Na literatura, preferem ler livros que fujam de qualquer missão de transmitir Conhecimento. Leitura é só um meio de relaxar e uma rota de fuga para os problemas. No teatro e no cinema, preferem consumir obras que lembram os sucessos estrangeiros. No comportamento, essas pessoas se divertem com o mundo vazio das subcelebridades, que pelo seu aspecto "gente como a gente" tirou de cena a antiga burguesia das colunas sociais que só queria aparecer para si mesmas.
Urbanisticamente, são obcecados pelos horrendos parquiletes (do inglês parklet), aquelas "praças de rua" que só servem para atender a interesses comerciais, mas vendem a falsa imagem de "praças públicas" e justificam sua total inutilidade pelo aspecto pseudochique de parecer "americano" do tipo Califórnia, Route 66 ou coisa parecida, com o jeca burguês brasileiro sonhando com Los Angeles tomando cerveja num parquilete e cantando mal a letra de "Proud Mary" do Creedence Clearwater Revival.
São pessoas que se ocupam demais usando o celular para ver a "movimentação" do Instagram. São mais fanáticos por futebol (que, se for pelo portinglês atual, nunca sairia da grafia gringa football, mas, por sorte, o termo foi aportuguesado antes) do que os ingleses, franceses, italianos e argentinos, porque aqui o futebol é gourmetizado até o extremo, a ponto de ser, pelo menos no Rio de Janeiro, moeda de troca das relações sociais e ate pretexto para assédio moral no trabalho, nem tanto pela obrigação de torcer por um mesmo time, mas sim pela obrigação de gostar de futebol.

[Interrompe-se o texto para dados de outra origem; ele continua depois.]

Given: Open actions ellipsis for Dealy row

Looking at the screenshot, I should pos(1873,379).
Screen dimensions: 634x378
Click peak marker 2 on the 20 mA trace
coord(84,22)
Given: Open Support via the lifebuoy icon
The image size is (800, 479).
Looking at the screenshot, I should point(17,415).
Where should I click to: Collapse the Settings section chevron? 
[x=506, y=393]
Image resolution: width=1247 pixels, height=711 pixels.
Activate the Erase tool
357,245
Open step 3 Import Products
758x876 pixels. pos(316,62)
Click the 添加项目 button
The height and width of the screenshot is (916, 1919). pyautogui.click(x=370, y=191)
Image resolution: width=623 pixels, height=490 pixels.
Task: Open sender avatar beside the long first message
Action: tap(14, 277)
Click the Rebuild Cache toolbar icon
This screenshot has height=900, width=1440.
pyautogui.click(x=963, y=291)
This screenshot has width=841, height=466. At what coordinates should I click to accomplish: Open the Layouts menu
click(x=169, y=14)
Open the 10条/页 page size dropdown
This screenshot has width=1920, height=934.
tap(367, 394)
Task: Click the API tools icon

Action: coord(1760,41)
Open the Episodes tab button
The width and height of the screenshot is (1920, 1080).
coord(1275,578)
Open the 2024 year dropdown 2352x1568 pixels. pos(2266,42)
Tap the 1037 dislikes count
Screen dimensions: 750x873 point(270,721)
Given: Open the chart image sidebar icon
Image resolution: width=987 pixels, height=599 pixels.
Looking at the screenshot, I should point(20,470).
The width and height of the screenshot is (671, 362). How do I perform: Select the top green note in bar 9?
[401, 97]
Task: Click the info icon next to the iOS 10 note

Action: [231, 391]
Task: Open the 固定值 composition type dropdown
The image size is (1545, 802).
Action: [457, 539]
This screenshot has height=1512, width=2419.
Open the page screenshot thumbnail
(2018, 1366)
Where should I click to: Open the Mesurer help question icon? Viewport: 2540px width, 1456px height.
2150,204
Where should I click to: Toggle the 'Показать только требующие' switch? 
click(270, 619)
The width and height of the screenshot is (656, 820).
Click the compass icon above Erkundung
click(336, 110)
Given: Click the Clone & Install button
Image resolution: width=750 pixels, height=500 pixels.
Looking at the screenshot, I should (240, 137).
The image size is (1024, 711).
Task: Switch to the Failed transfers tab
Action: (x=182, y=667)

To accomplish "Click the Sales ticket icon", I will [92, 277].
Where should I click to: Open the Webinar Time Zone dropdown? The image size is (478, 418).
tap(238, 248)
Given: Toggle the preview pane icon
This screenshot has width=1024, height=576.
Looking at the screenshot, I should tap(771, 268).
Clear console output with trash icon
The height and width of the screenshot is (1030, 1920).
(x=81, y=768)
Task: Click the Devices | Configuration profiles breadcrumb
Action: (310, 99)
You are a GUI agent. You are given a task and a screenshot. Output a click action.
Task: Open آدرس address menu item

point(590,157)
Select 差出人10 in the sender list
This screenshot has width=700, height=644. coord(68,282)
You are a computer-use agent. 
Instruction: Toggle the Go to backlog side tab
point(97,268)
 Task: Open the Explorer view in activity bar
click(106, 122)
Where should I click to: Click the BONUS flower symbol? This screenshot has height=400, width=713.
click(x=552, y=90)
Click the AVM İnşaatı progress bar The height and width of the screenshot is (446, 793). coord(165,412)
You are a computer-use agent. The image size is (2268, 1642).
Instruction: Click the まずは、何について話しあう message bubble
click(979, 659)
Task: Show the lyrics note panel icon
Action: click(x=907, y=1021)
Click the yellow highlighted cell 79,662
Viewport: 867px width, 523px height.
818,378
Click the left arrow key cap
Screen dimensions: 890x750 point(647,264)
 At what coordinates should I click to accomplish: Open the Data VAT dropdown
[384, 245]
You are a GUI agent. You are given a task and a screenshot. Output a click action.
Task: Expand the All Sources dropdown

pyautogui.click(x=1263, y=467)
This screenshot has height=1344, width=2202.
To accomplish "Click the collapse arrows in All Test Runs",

A elite o bom atraso é satisfatoriamente rica, longe no entanto do privilégio abusivo do super-rico, embora o enriquecimento abusivo não lhe seja necessariamente uma má ideia. Mas essa elite, que passeia e carros SUV só para ir de um quarteirão para outro, se acha "pobrezinha" porque aplaude aquele espetáculo caricatural dos "meninos dançarinos de Uganda", que reduz a juventude pobre à condição humilhante de "bichinhos obedientes" a animar a burguesia esnobe que consome as redes sociais.
São pessoas que, em nome de um hedonismo obsessivo, chegam a adotar posturas subservientes ou autoritárias. Seu gosto musical dá preferência ao que "faz muito sucesso", a ponto de sempre ouvirem o mesmo punhadinho de músicas a vida toda e darem preferência ao pop comercial estrangeiro e às músicas brega-popularescas do Brasil. Consomem tudo o que está na moda, e aderem a isso com a comodidade de um gado bovino.
Não suportam ver homens solteiros, daí o confuso mito do "InCel". Lamentam a existência de ateus, que são classificados como "virgens de Deus". Mas também se horrorizam quando vem alguém dando caminhadas "longas demais", se esquecendo que seu ídolo Jesus Cristo, segundo diz a tradição, fazia o mesmo em seu tempo. E a "boa" elite só não adere ao álcool e às drogas por conta de prescrições religiosas ou algum protocolo social ou profissional.
Certa vez, a elite do bom atraso se enfureceu com o hoje ministro do Supremo Tribunal Federal, Cristiano Zanin, porque ele não votou pela discriminação incondicional do usuário de drogas, o que daria sinal verde para o consumo recreativo. As esquerdas médias foram logo vomitar acusações contra o outrora advogado de Lula, chamando-o de "conservador" enquanto o jurista Eugênio Aragão, com muita coerência, disse que Zanin adotou critérios técnicos para formar sua posição.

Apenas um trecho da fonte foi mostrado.